Canada's Andre De Grasse feeling rejuvenated after meeting 100m Olympic standard

MONTREAL — Rejuvenated by a recent performance, Andre De Grasse is confident he can still outrun the best in the world at this summer’s Paris Olympics.

“I'm feeling like my old self again,” the decorated Canadian sprinter said Wednesday at Claude-Robillard sports complex. "I'm starting to get back my speed.”

De Grasse enters the Canadian Olympic and Paralympic track and field trials after running a season-best 10.00 seconds at the Paavo Nurmi Games in Turku, Finland, last week to meet the 100-metre entry standard for the Paris Games.

It was De Grasse’s fastest time since September 2021, when he ran the 100 in 9.89 seconds at the Diamond League final.

The six-time Olympic medallist hasn’t posted a sub-10-second time since, but hopes to change that at the trials, which run Wednesday through Sunday.

“It's my fastest time in three years, since 2021, so that's always a good confidence booster to say, 'OK, now I'm starting to find my speed back,'” De Grasse said of his performance in Finland. “I know if I have a great start, my top-end speed is there and I'll definitely be able to compete with everyone.

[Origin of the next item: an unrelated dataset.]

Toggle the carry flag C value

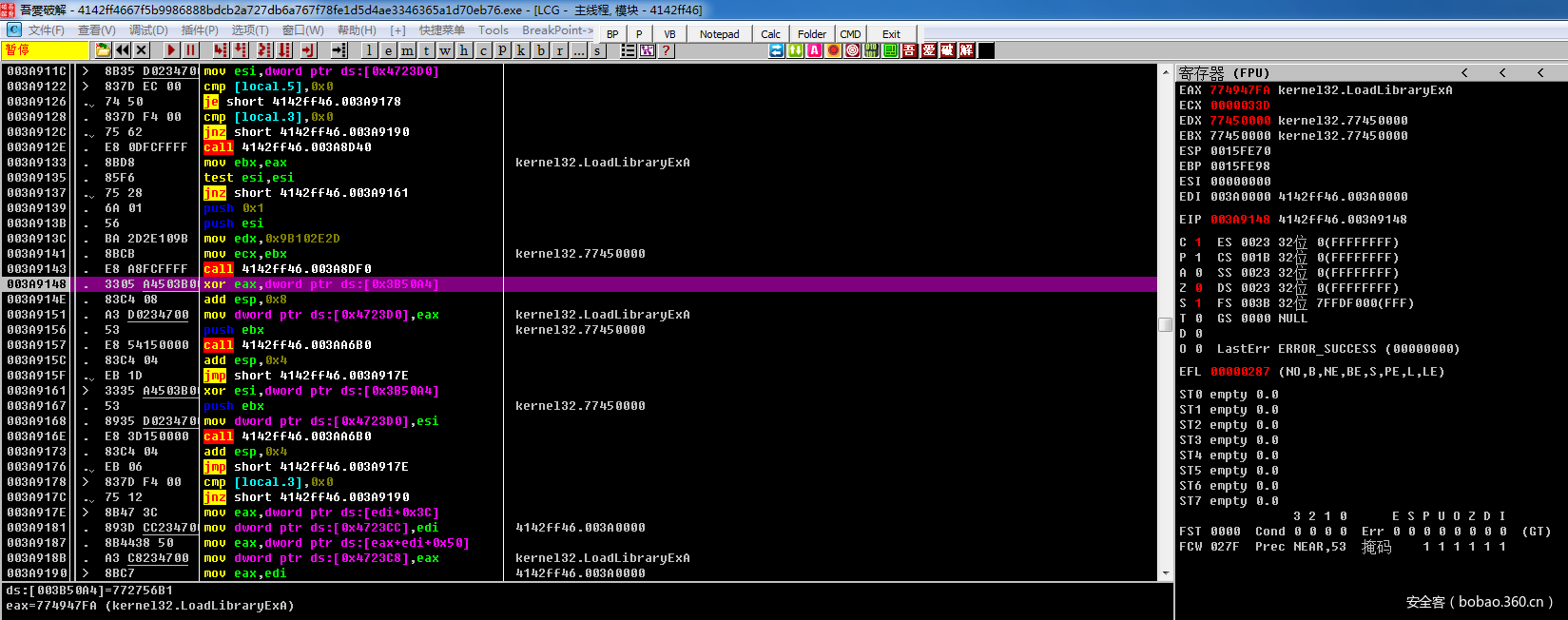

"Last week, Finland kind of just proved to me that I'm coming back, I'm finding my form. Friday night, I'm looking forward to just trying to improve on that."

De Grasse, who won gold in the 200 and bronze in the 100 at the Tokyo Games in 2021, will try to win the men's 100 final Friday.

The 29-year-old from Markham, Ont., is focusing his energy on the 100 and won't compete in the 200 event this week, but intends to defend his Olympic title in Paris.

"My coach and I just were like, let's try to focus on getting that speed back," he said. "If I get the speed back, the 200 becomes a lot easier for me."

A strong Canadian team of world and Olympic champions are competing this week.

Hammer-throwing world champions Camryn Rogers and Ethan Katzberg kicked off the trials Wednesday. World champion decathlete Pierce LePage is absent with a medical exemption, but reigning Olympic champion Damian Warner is taking part in three events. Marco Arop, the 800 world champion, is also an athlete to watch this week.

But De Grasse could still steal the spotlight. He's Canada’s most decorated male Summer Games athlete with six career Olympic medals (one gold, two silver, three bronze) — and he’s hoping to add to that haul this summer.

"I just rely on my experience. It's good that I have two Olympic Games under my belt,” said De Grasse, who has a history of peaking at major events. “There's not going to be no star-struck, I know the lights are going to be bright and I love that.”

Rising star Audrey Leduc signed autographs next to De Grasse on Wednesday.

The 25-year-old from Gatineau, Que., set Canadian records in the women's 100 and 200 metres this year. Despite reaching the Olympic qualifying standards, she doesn’t intend to let up with friends and family coming to watch her race this week.

"I don't think you can push too hard on a track," she said. "The faster you run on a track, the faster the next race will be in my opinion."

Leduc also helped Canada qualify for the women’s 4x100 relay last month, running a 10.18 in the third leg at the World Athletics Relays in the Bahamas.

“I'm excited for her,” De Grasse said. “I saw her in Bahamas, she helped them qualify for the 4x100-metre relay, we haven't done that since 2016 on the woman's side.

“It's just incredible to see her progression and what she's been able to accomplish.”

Athletics Canada will announce the Canadian team on July 2. The Paris Games begin July 26.


Leduc ran the 100 in 11.00 seconds last week at La Classique d’athlétisme in Montreal. The meet took place at the Ben Leduc Athletics Track after extreme heat in Montreal damaged recent repairs to the track at Claude-Robillard.

After more repairs, Athletics Canada said the trials would go on as planned at Claude-Robillard this week.

“Last week pollen was sticking to the track, so it was white instead of red,” Leduc said. “It looks better now.”